Chef Costas Spiliadis delivers Poseidon-pleasing seafood at restaurant Estiatorio Milos – the home-grown outpost of his international Greek fine-dining brand. The focus is on simple Mediterranean flavours, quality ingredients and just-caught fish fresh from the Aegean. Guests can sample delicate oysters, whole fish baked in sea salt (crust cracked at the table), and a raw fish bar with the catch of the day served sashimi-style or as a light citrusy ceviche. Popular with Athens’ social set, the bright and airy dining room features a soaring ceiling flanked by a sculptural fishing net (indicating… well, it should be obvious) and a sea-foam colour palette. 

Hotel bar

Milos bar serves up coffees, cocktails and an extensive wine list, set to a soundtrack approved by Greek composer Stavros Xarchakos.

Room service

24-hour room service is available, and in-room dining tables let you replicate the restaurant’s top-drawer dining in private.

Location

Photos Xenodocheio Milos location
Address
Xenodocheio Milos
Kolokotroni 3-5
Athens
10562
Greece

Xenodocheio Milos sits in a near-impossible-to-beat location right in the centre of Athens, on a lacquered square opposite the Old Parliament and steps from Syntagma Square and the National Gardens.

Planes

Athens International Airport is a 35-minute drive away. The hotel can arrange taxi transfers. Alternatively, take the M3 metro line: it’s a 37-minute ride direct from the airport to Syntagma metro station, which is less than five minutes’ walk from the hotel.

Trains

Athens central railway station is a 10-minute taxi ride from the hotel.

Automobiles

Driving may not be your preferred method of transportation in big, traffic-choked Athens, but it’s achievable to take in the storied capital as part of a longer trip. The hotel doesn’t provide parking, but motorheads will find a private car park within a few minutes’ walk. Road trippers can use the metropolis as a jumping-off point for a street safari taking in Delphi with its 4th-century Temple of Apollo, visiting the ancient port city of Thessaloniki, or tracking Hercules and Helen of Troy through the Peloponnese.

## [Input]
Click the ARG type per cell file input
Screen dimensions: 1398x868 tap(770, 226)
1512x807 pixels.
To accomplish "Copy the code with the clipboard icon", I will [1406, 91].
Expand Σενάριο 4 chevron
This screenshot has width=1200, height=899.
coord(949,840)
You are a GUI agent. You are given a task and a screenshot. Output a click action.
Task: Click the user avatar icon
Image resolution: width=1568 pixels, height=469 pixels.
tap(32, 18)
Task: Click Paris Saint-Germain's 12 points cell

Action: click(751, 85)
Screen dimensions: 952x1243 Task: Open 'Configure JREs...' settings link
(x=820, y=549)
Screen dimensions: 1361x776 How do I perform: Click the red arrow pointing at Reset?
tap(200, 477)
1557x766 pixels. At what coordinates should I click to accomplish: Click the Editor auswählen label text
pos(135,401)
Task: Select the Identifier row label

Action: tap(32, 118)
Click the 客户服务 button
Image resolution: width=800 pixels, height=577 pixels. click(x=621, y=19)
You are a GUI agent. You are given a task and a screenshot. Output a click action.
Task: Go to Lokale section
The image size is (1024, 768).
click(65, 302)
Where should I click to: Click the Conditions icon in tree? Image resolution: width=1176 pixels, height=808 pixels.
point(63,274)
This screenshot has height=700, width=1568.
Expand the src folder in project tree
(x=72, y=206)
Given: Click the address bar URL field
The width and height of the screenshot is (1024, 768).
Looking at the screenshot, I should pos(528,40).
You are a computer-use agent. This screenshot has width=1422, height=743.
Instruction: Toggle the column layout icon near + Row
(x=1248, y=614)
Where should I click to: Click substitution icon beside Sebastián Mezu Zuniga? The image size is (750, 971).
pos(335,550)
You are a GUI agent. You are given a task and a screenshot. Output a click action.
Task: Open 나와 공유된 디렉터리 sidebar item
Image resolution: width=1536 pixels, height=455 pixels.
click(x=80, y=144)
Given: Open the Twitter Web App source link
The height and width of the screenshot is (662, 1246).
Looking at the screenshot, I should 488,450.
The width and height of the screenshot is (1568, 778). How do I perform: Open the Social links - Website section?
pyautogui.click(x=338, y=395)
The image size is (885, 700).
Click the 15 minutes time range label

## [Instructions]
[A] Write out the listing from its very first line through the line that contains "Image resolution: width=800", including both of those lines.
[B] Write what comes next in the description of the Athens hotel, picking up after its final sentence.
The hotel description and the listing have nothing to do with each other.

## [Written responses]
[A]
Click the ARG type per cell file input
Screen dimensions: 1398x868 tap(770, 226)
1512x807 pixels.
To accomplish "Copy the code with the clipboard icon", I will [1406, 91].
Expand Σενάριο 4 chevron
This screenshot has width=1200, height=899.
coord(949,840)
You are a GUI agent. You are given a task and a screenshot. Output a click action.
Task: Click the user avatar icon
Image resolution: width=1568 pixels, height=469 pixels.
tap(32, 18)
Task: Click Paris Saint-Germain's 12 points cell

Action: click(751, 85)
Screen dimensions: 952x1243 Task: Open 'Configure JREs...' settings link
(x=820, y=549)
Screen dimensions: 1361x776 How do I perform: Click the red arrow pointing at Reset?
tap(200, 477)
1557x766 pixels. At what coordinates should I click to accomplish: Click the Editor auswählen label text
pos(135,401)
Task: Select the Identifier row label

Action: tap(32, 118)
Click the 客户服务 button
Image resolution: width=800 pixels, height=577 pixels. click(x=621, y=19)

[B]
Other

Seafaring Smiths may prefer to approach Athens by boat. Charter a yacht to combine a spot of island hopping with your cultural odyssey of the capital, or take an overnight ferry from Rhodes or Crete. For maximum drama, we recommend riding the Venice-Simplon-Orient-Express to Venice and crossing to Athens by ferry.

Worth getting out of bed for

Greece’s glittering ancient capital is a many-layered urban moussaka. The Acropolis on its rocky outcrop overlooks glitzy rooftop cocktail bars, souvlaki-scented taverns, and contemporary galleries housed in gracefully crumbling neoclassical mansions. It’s dominated the Athens skyline for 2,500 years and this cluster of historic buildings, which include the Parthenon, is worth the hike. Visit in the morning or late afternoon to beat the heat (and the crowds). Room for more? The marble Temple of Poseidon on Cape Sounion offers ocean views worthy of the gods from its cliff-top perch. 

It would be a (Greek) tragedy to miss Museum Mile. Spot prehistoric, ancient Greek and Byzantine art at the Benaki Museum of Greek Culture, bronze age artefacts at the Museum of Cycladic Art, and religious icons, rare manuscripts and treasures at the Byzantine and Christian Museum

Beach devotees who prefer a side of sun lounging with their culture-spotting might head to Astir Beach on the Athens Riviera. Back in town, you may choose to explore the Monastiraki neighbourhood, home to the ruins of Hadrian’s Library and the Ancient Agora.

For the best vantage point in Athens, take the funicular railway to the top of Mount Lycabettus, the city’s highest peak, for gods’-eye-view panoramic vistas.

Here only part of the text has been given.